Did you ever have one of those days when the first thing you thought when you walked into your house is, “Time to look for an exorcist”? Me, too. For me, it was all because of a smell. It wasn’t a terrible smell, exactly; in fact, in smaller concentrations, the smell might almost have been categorized as pleasant. The problem with this smell, however, was neither its type or its strength; no, the frightening thing about this smell was that it had no visible source, and, as everyone knows, unexplained smells are one of the first signs of a poltergeist.

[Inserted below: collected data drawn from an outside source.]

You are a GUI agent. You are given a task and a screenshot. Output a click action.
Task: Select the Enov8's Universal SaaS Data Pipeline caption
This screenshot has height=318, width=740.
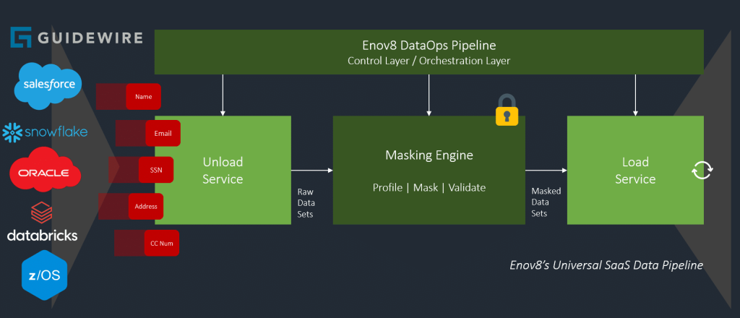(606, 265)
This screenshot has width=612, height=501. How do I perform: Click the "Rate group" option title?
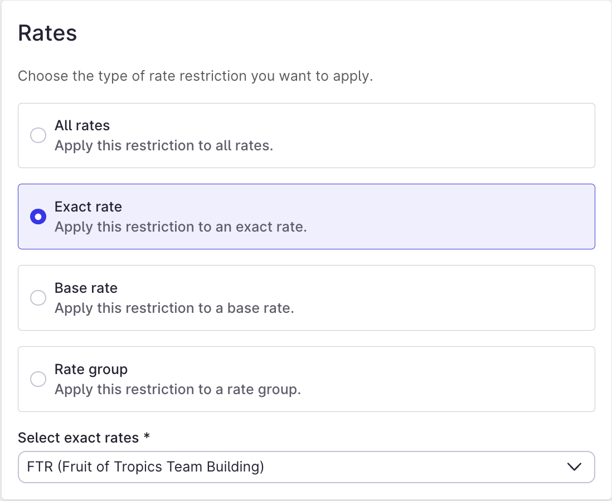(91, 370)
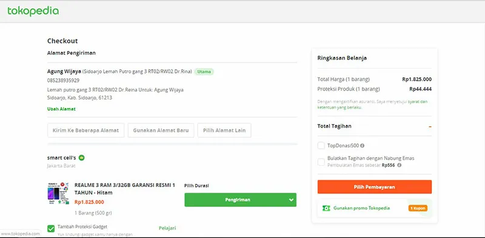The height and width of the screenshot is (238, 485).
Task: Click the Tokopedia logo
Action: (x=33, y=12)
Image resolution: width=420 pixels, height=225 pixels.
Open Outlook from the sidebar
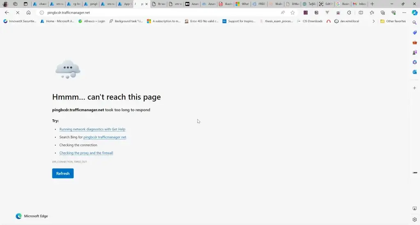(x=415, y=72)
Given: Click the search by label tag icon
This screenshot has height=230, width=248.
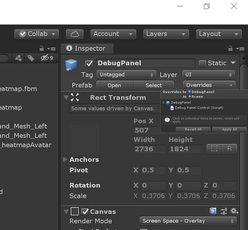Looking at the screenshot, I should click(31, 58).
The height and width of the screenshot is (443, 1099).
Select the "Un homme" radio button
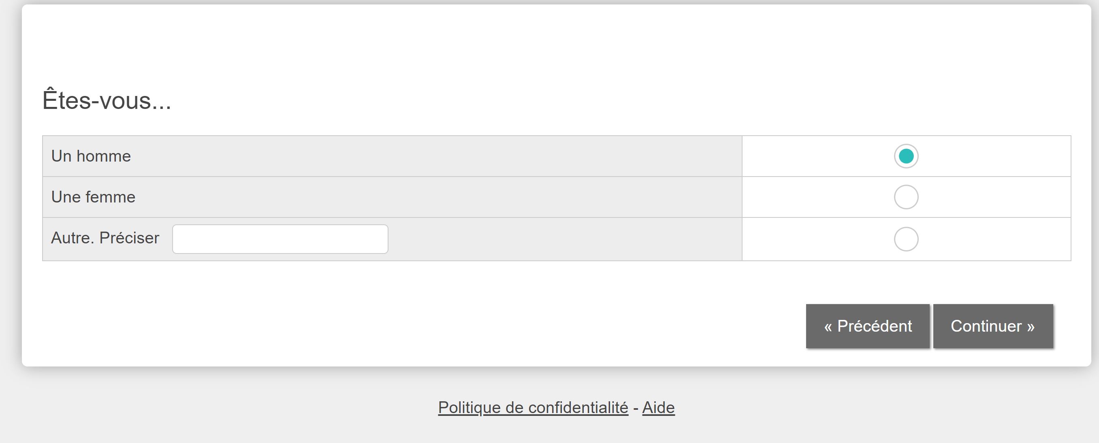tap(906, 156)

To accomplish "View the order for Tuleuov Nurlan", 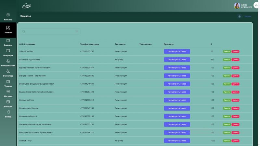I will pyautogui.click(x=177, y=51).
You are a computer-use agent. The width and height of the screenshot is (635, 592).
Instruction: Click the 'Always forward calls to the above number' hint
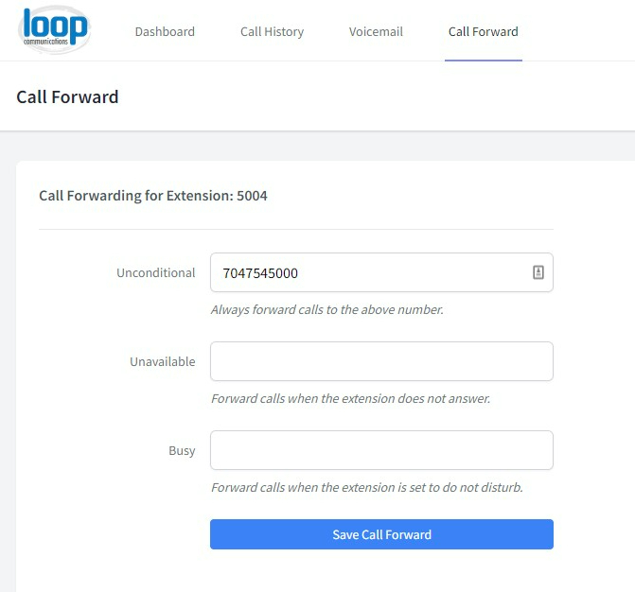coord(327,309)
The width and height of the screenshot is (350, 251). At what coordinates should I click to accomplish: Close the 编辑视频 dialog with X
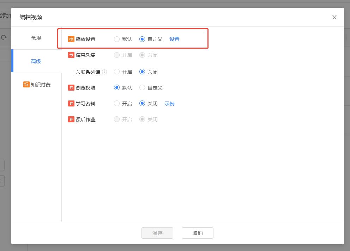tap(334, 17)
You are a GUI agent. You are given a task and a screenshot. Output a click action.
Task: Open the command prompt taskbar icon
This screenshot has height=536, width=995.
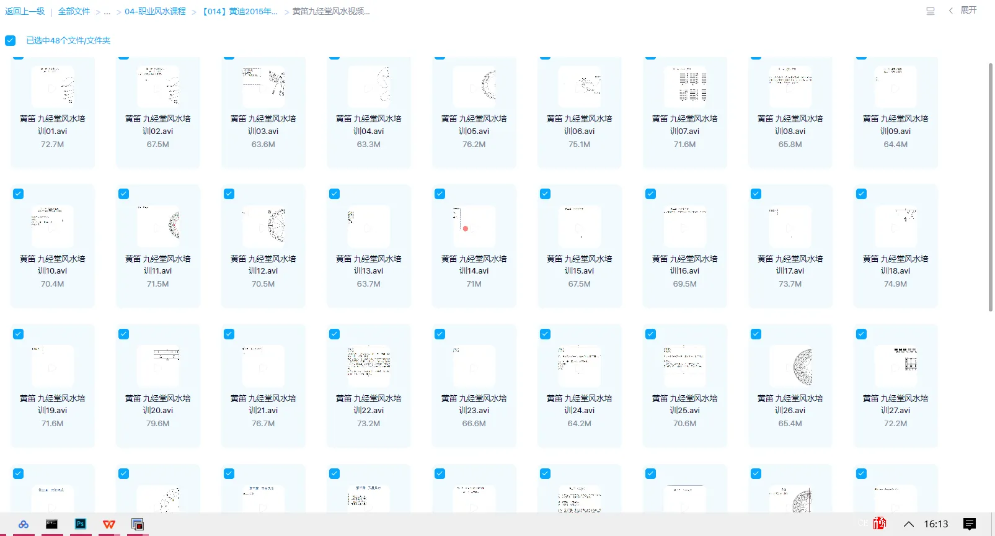[x=51, y=524]
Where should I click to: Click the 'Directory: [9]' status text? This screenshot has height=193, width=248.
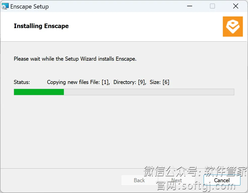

Of course, I knew that it had been bound to happen sooner or later—after all, I do live in a house with one teenager of my own, as well as several rentals, and, as everyone also knows, teenagers are the number one cause of poltergeists. Still—I had hoped that the visitations would at least wait until my daughter, Clementine, was in her later teens. Apparently, though, this was not to be—and so, wanting to know the full extent of what I was in for, I turned to that most unimpeachable of sources: the internet.
Just as I had suspected, the mysterious odor was an early sign of possession. “Stage One,” my source said, consists of unexplained smells (check), strange noises in the middle of the night (very much check), and mysterious cold spots in certain rooms. I was sure on everything except that last one, until I remembered that Clementine’s room had been absolutely freezing all winter long—she had complained about it incessantly. True, she kept leaving her window open, but still. I read further.
“In Stage Two the strange noises become whispers and giggles” Hmm. Actually, the strange noises always were whispers and giggles. It went on to say that strange writing would begin to appear on doors and walls. Yikes—maybe Clementine really didn’t scratch that anarchy symbol into her bedroom wall after all.
“In Stage Three, electrical appliances will turn on and off on their own.” Well, I thought, that certainly explains the blackened piece of bread in the toaster oven that no one would admit to putting there. It also explains how no matter what time of day or night I come into the house, every single light is on and the electric meter outside is spinning like a top.
I read on, horrified at how far along this possession had already progressed. “Stage Four consists of scary voices shouting out obscenities and ordering the living to leave.” OMG: that was exactly what had happened to me the last time I walked into Clementine’s room without knocking first. The site went on to add that stage four is when household objects start to become “mysteriously” broken—just like my favorite teapot that I had found broken in Clementine’s room during that same visit; the one she denied ever touching!.
My dread growing by the minute, I looked up the final stage. “Stage Five,” it said, “is marked by the poltergeist attacking the residents of the house, and may include biting, scratching and kicking.” I began to think of the marks I saw on Clyde after he had burst into Clementine’s room without knocking, and had just about resigned myself to the prospect of finding an exorcist immediately when the bathroom door opened and the same powerful smell that had first alerted me to the presence of a poltergeist hit me full in the face.
Heart in my throat, I looked up just in time to see . . . to see . . .
A teenage boy holding an industrial-sized can of Axe Body Spray; suddenly all of the other “symptoms” started to make sense: I just had a bad case of “teenagers.” Still—it probably wouldn’t hurt to call an exorcist—just in case.